# Giroud ok. Niente esami.



## admin (7 Marzo 2022)

Come riportato da Sky, Giroud, dopo la botta ricevuta alla caviglia, sta meglio. Tant'è che il francese oggi non effettuerà nemmeno i classici esami di rito.

*Il CorSera conferma: per Giroud solo una botta con l'Empoli ci sarà. *


----------



## admin (7 Marzo 2022)

up


----------



## claudiop77 (7 Marzo 2022)

admin ha scritto:


> Come riportato da Sky, Giroud, dopo la botta ricevuta alla caviglia, sta meglio.
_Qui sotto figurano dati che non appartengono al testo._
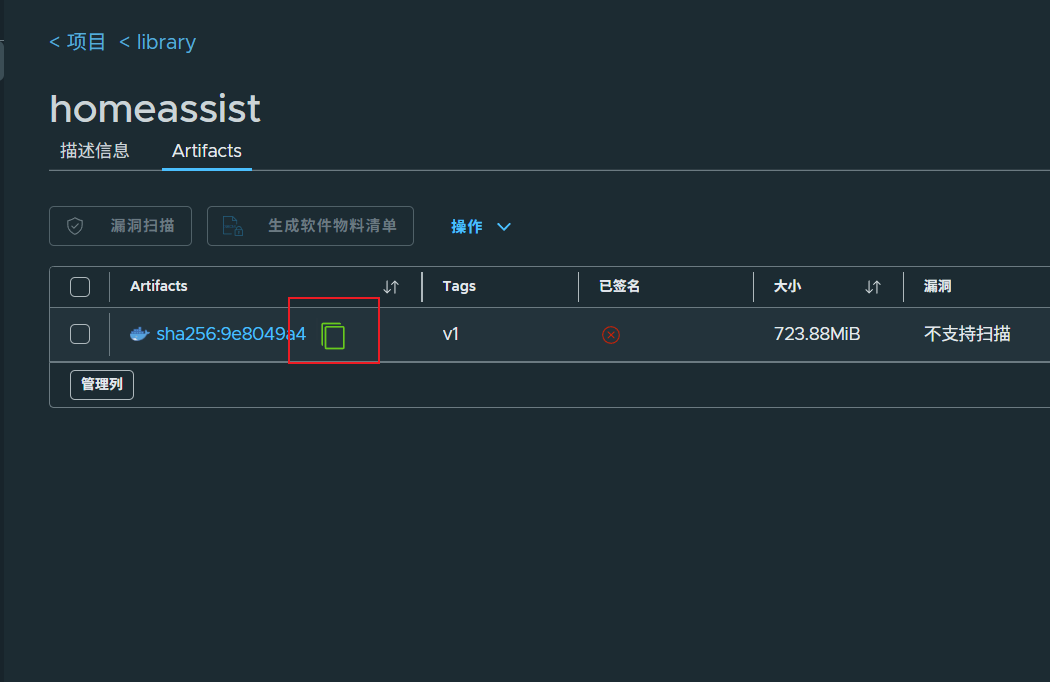This screenshot has height=682, width=1050.
Task: Switch to the 描述信息 tab
Action: [94, 151]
Tant'è che il francese oggi non effettuerà nemmeno i classici esami di rito.


Bene così.
Abbiamo bisogno di lui in questo momento, almeno finchè Rebic non inizia a giocare come si deve.


----------



## Darren Marshall (7 Marzo 2022)

admin ha scritto:


> Come riportato da Sky, Giroud, dopo la botta ricevuta alla caviglia, sta meglio. Tant'è che il francese oggi non effettuerà nemmeno i classici esami di rito.


Menomale, almeno ogni tanto ci dice bene. Altrimenti saremmo stati praticamente senza attaccanti.


----------



## Kayl (7 Marzo 2022)

Evidentemente quando è andato giù la ferita si è riaperta facendogli male ed è uscito per quello.


----------



## willcoyote85 (7 Marzo 2022)

per fortuna... per fortuna...


----------



## rossonero71 (7 Marzo 2022)

admin ha scritto:


> Come riportato da Sky, Giroud, dopo la botta ricevuta alla caviglia, sta meglio. Tant'è che il francese oggi non effettuerà nemmeno i classici esami di rito.


Meglio così.limportante non rientri Romagnoli, anche se sarà probabilmente il nostro Biglia.


----------



## Daniele87 (7 Marzo 2022)

admin ha scritto:


> Come riportato da Sky, Giroud, dopo la botta ricevuta alla caviglia, sta meglio. Tant'è che il francese oggi non effettuerà nemmeno i classici esami di rito.


Eh... Il buon Koulibaly aveva ben capito che bisognava azzoppare Giroud per eliminare l'unico terminale in grado di fare goal. Quando su Dazn hanno zoomato sulla ferita non credevo che sarebbe potuto rimanere in campo, al massimo avrebbe completato il primo tempo e sarebbe uscito subito all'inizio della ripresa. Menomale... A quest'ora staremmo parlando di tutt'altra partita.


----------



## Maravich49 (7 Marzo 2022)

Ero certo, dalla dinamica delle immagini, che si fosse fatto male seriamente. 
Bene, anzi, benissimo così.


----------



## Swaitak (7 Marzo 2022)

admin ha scritto:


> Come riportato da Sky, Giroud, dopo la botta ricevuta alla caviglia, sta meglio. Tant'è che il francese oggi non effettuerà nemmeno i classici esami di rito.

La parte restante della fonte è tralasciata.